BMG-Q: Localized Bipartite Match Graph Attention Q-Learning for Ride-Pooling Order Dispatch
Yulong Hu, Siyuan Feng, and Sen Li

TL;DR
BMG-Q is a novel multi-agent reinforcement learning framework that uses localized bipartite graph attention and ILP optimization to improve ride-pooling order dispatch, achieving higher rewards and reduced bias.
Contribution
It introduces a new MARL algorithm with graph attention and ILP optimization for ride-pooling, enhancing scalability, robustness, and decision quality.
Findings
Outperforms benchmark RL frameworks by ~10% in rewards.

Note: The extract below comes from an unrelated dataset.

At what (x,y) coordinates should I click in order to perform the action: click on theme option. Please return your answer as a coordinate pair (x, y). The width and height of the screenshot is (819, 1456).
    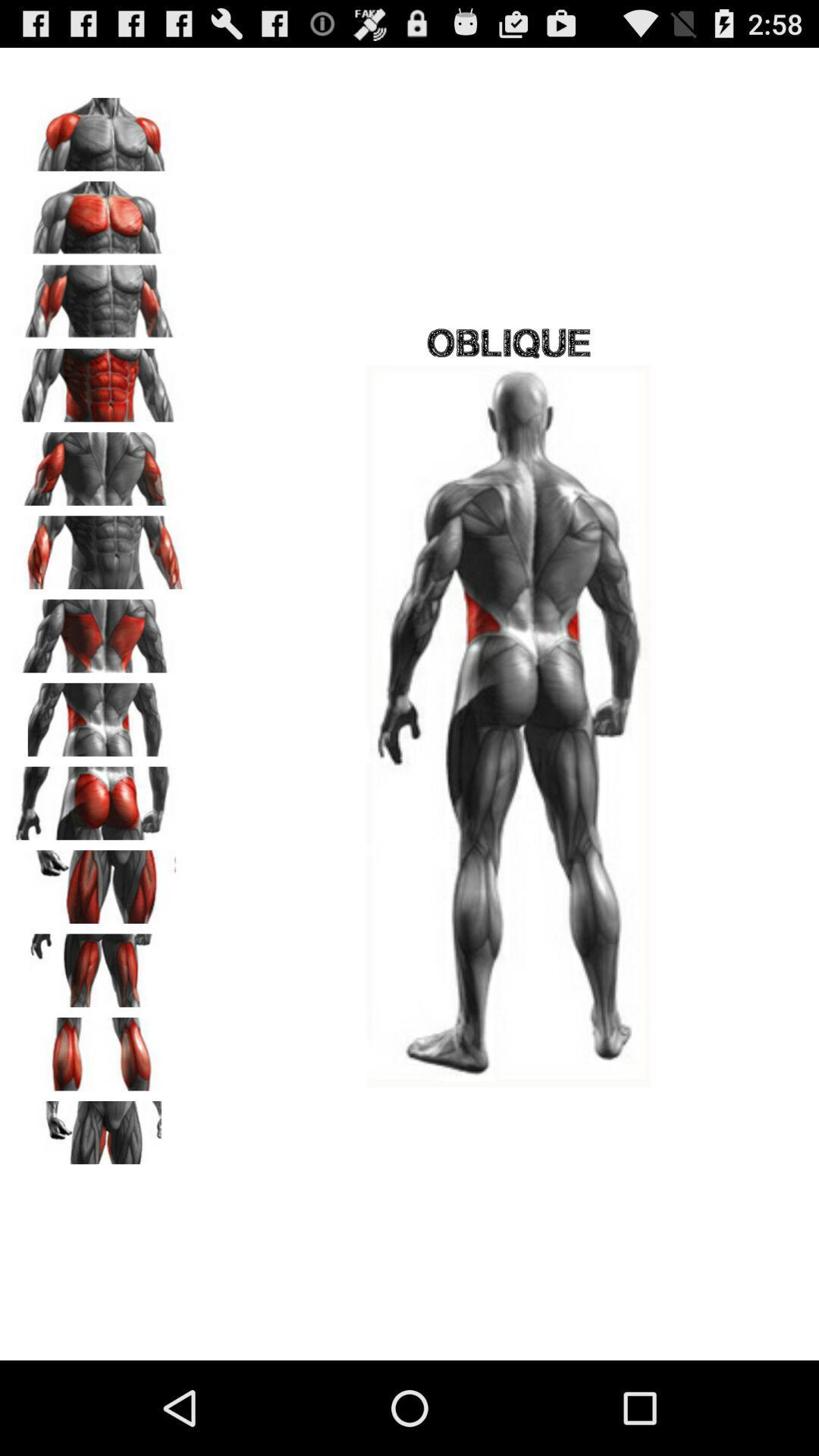
    Looking at the image, I should click on (99, 1048).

Reduces overestimation bias by over 50%.
Maintains robustness across task and fleet variations.
Abstract
This paper introduces Localized Bipartite Match Graph Attention Q-Learning (BMG-Q), a novel Multi-Agent Reinforcement Learning (MARL) algorithm framework tailored for ride-pooling order dispatch. BMG-Q advances ride-pooling decision-making process with the localized bipartite match graph underlying the Markov Decision Process, enabling the development of novel Graph Attention Double Deep Q Network (GATDDQN) as the MARL backbone to capture the dynamic interactions among ride-pooling vehicles in fleet. Our approach enriches the state information for each agent with GATDDQN by leveraging a localized bipartite interdependence graph and enables a centralized global coordinator to optimize order matching and agent behavior using Integer Linear Programming (ILP). Enhanced by gradient clipping and localized graph sampling, our GATDDQN improves scalability and robustness. Furthermore, the…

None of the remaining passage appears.